Cite as: Carolyne Larrington and Peter Robinson (eds) 2007, ‘Anonymous Poems, Sólarljóð 39’ in Margaret Clunies Ross (ed.), Poetry on Christian Subjects. Skaldic Poetry of the Scandinavian Middle Ages 7. Turnhout: Brepols, pp. 322-3.
|Sól ek sá sanna dagstjörnu
drjúpa dynheimum í;
en heljar grind
| heyrða ek annan veg|
Ek sá sól, sanna dagstjörnu, drjúpa í dynheimum; en annan veg heyrða ek grind heljar þjóta þungliga.
I saw the sun, the true day-star, bow down in the noisy world; and in the other direction I heard the gate of Hell roaring weightily.
Mss: 166bˣ(47r), papp15ˣ(4v), 738ˣ(81v), 214ˣ(150v), 1441ˣ(584), 10575ˣ(6r), 2797ˣ(234)
Readings:  sanna dagstjörnu: samað at stjörnu 738ˣ  drjúpa: drúpa 2797ˣ; dynheimum í: so 738ˣ, 1441ˣ, 10575ˣ, 2797ˣ, ‘dimheimuṁ i’ or ‘dinheimum i’ 166bˣ, ‘dyrheimum i’ papp15ˣ, ‘i dynheimum’ 214ˣ  heljar grind: so 10575ˣ, 2797ˣ, helgrind 166bˣ, heljar grund papp15ˣ  heyrða: so papp15ˣ, 738ˣ, 1441ˣ, 10575ˣ, 2797ˣ, ‘hedi’ 166bˣ, heyrði 214ˣ; ek: om. 214ˣ; annan: á annan papp15ˣ, 2797ˣ
Editions: Skj: Anonyme digte og vers [XII], G . Sólarljóð 39: AI, 634, BI, 641-2, Skald I, 312; Bugge 1867, 363, Falk 1914, 19, Björn M. Ólsen 1915, 14, Fidjestøl 1979, 65, Njörður Njarðvík 1991, 70-1, Njörður Njarðvík 1993, 45, 117.
Notes: [All]: This st. is the first of a series of anaphoric sts (39-45), beginning Sól ek sá ‘I saw the sun’. The significance of the sun in these sts is disputed: Falk 1914, 22 interprets it as symbolising Christ; Björn M. Ólsen 1915, 42 sees it as the actual sun, seen with the narrator’s dying eyes.
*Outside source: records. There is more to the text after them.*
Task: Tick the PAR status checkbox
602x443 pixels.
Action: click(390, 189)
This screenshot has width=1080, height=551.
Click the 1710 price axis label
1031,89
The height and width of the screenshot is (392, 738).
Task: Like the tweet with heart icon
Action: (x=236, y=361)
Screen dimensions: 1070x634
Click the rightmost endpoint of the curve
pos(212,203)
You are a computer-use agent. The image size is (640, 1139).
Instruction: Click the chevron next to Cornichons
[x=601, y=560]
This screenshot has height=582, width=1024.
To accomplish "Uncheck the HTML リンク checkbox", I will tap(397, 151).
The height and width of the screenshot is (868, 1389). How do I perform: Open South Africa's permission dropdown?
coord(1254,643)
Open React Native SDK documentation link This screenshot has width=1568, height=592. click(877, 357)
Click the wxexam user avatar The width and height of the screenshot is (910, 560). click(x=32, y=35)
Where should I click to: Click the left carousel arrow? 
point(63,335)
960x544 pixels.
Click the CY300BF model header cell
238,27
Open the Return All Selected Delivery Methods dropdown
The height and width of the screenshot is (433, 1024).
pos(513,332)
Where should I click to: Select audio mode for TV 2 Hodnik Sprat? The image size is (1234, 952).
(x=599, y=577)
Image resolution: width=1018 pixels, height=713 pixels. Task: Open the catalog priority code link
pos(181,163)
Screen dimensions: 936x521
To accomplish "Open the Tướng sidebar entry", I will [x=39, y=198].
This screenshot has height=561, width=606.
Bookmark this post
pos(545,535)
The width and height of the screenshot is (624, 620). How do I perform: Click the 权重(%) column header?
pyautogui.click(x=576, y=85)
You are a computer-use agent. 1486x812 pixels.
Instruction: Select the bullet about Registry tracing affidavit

Paasche 1948, 181 argues that the sun is to be interpreted on both naturalistic and symbolic levels, an argument broadly endorsed by Fidjestøl 1979, 46. —  sanna dagstjörnu ‘true day-star’: cf. Rev. XXII.16: stella splendida et matitutina ‘the bright and morning star’. Lange 1958a, 188, 243-5 discusses the possibility of sun-worship among early Icel. settlers; see also Amory 1985, 5-8; 1990, 255-6 for extensive discussion of the sol salutis ‘the sun of salvation’ and the sol iustitiae ‘the sun of justice’ in Carolingian and later theology. —  dynheimum (dat. pl.) ‘noisy world’: As in 738ˣ, and a large number of other mss, pl. is taken for sg. here. 166bˣ’s common mark of abbreviation could be read as giving din- (dyn- ‘noise’) or dim- (dimm- ‘dark’) heimum ‘dark world’, and both are plausible readings in context. Falk, Skj B and Skald have dynheimum. Dýrheimum ‘precious world’, found in papp15ˣ and 7 other mss is also an attractive reading. —  heljar grind ‘gate of Hell’: Two late mss, 10575ˣ and 2797ˣ, have this reading, which produces a metrically regular fornyrðislag l., whereas the cpd helgrind, the reading of 166bˣ, 738ˣ, and a significant number of other mss gives a kviðuháttr l. Papp15ˣ reads heljar grund ‘the abyss of Hell’, as do 13 other mss; this is also metrically acceptable, and roaring might be more likely from an abyss than a gate. However the gates of death (portae mortis) are referred to in Job XXXVIII.17, Psalm IX.15 and the gates of Hell (portae inferi) in Matt. XVI.18. The image is also present in a pagan context, cf. nágrindr ‘corpse-gate’ Skí 35/3, Lok 63/6 and helgrindr ‘Hell-gate’ SnE 1982, 9, 47.